I have a female corn snake that is amel het charcoal and I have been looking for a male that is also het charcoal or is charcoal het amel. What I’ve come to realize is that a lot of the snakes I am looking at are also het anery…? Since the anery gene and the charcoal genes are so similar how can you tell the difference? I’m going to try and get a male that doesn’t carry anery and is just charcoal so I am sure that I don’t get them mixed up but, I am still curious. Anyone have any experience with these genes that could help out?
Charcoal and Anery are really hard to tell apart after a while. Thankfully they are actually fairly easy to tell apart right after hatching. The eyes are a dead giveaway. I’m less good at telling an Anery Charcoal apart from just a Charcoal but I do have a friend who breeds the two together often and is really good at telling them apart. I’ll post some pictures in a bit, it’s easier to show than to tell how to see the difference.
This one is a Phantom, Charcoal and Hypo, the Charcoal “eyeshadow” is even easier to see with hypo added. The blue there above and behind the eyes is a prime marker of Charcoal.
Here is a Granite, Anery A and Diffused. Look closely at the eye and the area around it. The color of the pupil is also slightly different between Charcoals and Aneries.
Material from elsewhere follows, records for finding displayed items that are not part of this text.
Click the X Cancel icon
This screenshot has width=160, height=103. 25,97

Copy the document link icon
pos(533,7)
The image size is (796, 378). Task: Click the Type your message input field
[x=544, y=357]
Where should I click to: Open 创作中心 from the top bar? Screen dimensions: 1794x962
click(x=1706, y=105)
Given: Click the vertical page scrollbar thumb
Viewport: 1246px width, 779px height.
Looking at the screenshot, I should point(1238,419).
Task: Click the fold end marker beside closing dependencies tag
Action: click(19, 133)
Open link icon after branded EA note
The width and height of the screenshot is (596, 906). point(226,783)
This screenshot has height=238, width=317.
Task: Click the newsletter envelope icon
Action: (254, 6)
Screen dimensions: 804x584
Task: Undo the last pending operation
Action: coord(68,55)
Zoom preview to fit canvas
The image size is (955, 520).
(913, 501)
This is a Charcoal Tessera. Without the hypo, the eyeshadow is harder to see but still present. The “quality” of the color on the body of a Charcoal is also different, softer and more diffuse? Not sure how to describe it.
For comparison, full body shot of the Granite.
Full body shot of the Charcoal Tessera,
So as babies a charcoal will have a bluish color on the eyelids and anerys won’t. Seems simple enough. Would you recommend getting a male that doesn’t carry anery? My girl has unknown hets so if she carries anery aswell and the male carries both the babies could be really muddy and possibly charcoal anery? I probably sound dumb but, thanks for the help!
Yep, blue above the eyes is Charcoal. The color will disappear after a few weeks, as the baby’s skin thickens.
Yes, Anery is a pretty common het to have, so there is a decent chance she could be het Anery. In the case of both having a het Anery A, you would have the chance to get homo Charcoal, homo Anery A and homo Charcoal and Anery A. The first two are pretty easy to tell apart, the last is more difficult.
If you don’t want to possibly have to deal with that, then, yes, you want a male without Anery as a het. If you do get one with, there are people that can help you figure them out or you can just explain the genetics at play to buyers and make no guarantees, that’s actually fairly commonly done with many of the combos that are difficult to tell.
And that brings me to my final two thoughts. If you don’t get a male with Anery, you won’t be able to check your girl for one of the more common hets she might have, whether you care about that is totally up to you. And, if the chances for hets are not easily calculated, they are often left off in seller’s descriptions. Which means if your potential male’s great grandparent was Anery or het Anery, but no other Anery was added in the closer relations, it is generally left off their potential hets in descriptions but the small chance does exist they would have it. So it is possible you could end up with Anery whether you want it or not. If it’s a gene you really don’t want muddling your results, you need to be sure to ask about the background of your potential mate and buy from a seller that actually knows the genetic potential in the last 3 or 4 generations. Some will have that and should be happy to answer to the best of their ability but many good breeders will not have that info either and should be honest about it.